**Task details**: If a line in the entries contains the string "resolution", include that line in your answer.

**Raw data**:

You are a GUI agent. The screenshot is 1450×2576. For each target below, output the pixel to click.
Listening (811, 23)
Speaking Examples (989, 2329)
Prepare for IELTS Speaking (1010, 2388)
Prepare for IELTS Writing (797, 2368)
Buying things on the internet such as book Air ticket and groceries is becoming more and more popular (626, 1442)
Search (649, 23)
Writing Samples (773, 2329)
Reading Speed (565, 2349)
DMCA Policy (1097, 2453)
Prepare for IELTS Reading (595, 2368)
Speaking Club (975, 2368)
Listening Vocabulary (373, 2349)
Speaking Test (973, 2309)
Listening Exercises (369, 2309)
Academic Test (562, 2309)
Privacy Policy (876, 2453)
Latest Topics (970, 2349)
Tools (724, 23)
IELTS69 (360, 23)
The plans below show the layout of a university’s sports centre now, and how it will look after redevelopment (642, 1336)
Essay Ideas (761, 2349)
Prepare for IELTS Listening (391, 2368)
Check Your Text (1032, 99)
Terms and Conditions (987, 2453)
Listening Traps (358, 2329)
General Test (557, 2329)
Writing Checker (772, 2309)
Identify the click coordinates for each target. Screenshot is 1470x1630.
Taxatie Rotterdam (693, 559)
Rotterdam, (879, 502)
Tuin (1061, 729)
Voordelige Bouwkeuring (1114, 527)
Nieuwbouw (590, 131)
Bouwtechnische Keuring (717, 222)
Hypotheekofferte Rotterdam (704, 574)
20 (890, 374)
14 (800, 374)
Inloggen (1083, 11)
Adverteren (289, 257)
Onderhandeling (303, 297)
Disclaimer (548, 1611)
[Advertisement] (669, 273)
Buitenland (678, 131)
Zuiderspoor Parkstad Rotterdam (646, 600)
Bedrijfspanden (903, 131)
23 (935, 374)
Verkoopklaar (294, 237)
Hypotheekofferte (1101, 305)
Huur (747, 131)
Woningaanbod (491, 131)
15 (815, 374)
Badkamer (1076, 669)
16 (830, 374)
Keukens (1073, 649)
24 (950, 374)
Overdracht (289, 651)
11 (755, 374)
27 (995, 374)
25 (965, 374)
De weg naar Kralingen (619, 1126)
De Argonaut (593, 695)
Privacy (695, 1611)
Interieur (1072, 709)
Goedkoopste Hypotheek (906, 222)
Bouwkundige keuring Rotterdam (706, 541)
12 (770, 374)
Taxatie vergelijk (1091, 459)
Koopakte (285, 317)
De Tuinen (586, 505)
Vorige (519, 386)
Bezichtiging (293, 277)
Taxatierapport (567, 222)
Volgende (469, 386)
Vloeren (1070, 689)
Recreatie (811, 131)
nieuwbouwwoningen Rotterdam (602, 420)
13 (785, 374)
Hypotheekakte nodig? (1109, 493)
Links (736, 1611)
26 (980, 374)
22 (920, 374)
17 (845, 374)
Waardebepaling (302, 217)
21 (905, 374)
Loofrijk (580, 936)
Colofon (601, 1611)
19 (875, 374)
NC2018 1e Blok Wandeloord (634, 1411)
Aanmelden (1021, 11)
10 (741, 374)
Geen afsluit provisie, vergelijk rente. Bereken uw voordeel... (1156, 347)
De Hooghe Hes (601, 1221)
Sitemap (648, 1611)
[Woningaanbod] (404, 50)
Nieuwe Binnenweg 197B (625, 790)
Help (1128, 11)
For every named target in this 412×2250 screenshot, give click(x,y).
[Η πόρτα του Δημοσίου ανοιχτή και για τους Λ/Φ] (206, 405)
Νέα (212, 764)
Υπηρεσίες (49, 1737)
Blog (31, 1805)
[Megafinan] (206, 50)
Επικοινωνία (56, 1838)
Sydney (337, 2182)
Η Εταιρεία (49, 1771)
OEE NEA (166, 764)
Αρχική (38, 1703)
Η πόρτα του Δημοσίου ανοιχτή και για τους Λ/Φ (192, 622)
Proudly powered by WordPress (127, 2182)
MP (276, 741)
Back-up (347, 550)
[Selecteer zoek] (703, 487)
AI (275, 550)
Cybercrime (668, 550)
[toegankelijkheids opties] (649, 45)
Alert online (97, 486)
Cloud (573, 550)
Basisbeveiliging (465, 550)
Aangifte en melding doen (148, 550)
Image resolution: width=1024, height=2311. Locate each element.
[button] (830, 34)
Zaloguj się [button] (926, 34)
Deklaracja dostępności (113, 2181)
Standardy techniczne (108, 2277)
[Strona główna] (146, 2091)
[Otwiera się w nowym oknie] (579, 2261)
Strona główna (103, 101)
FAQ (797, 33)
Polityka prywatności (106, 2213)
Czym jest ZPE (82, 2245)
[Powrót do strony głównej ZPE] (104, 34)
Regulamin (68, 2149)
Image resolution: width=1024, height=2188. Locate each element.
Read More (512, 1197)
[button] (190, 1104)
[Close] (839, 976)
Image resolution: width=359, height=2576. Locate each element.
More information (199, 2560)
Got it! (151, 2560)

**Output for this exercise**:
Image resolution: width=1024, height=2311. Locate each element.
Image resolution: width=1024, height=2188. Locate each element.
Image resolution: width=359, height=2576. Locate each element.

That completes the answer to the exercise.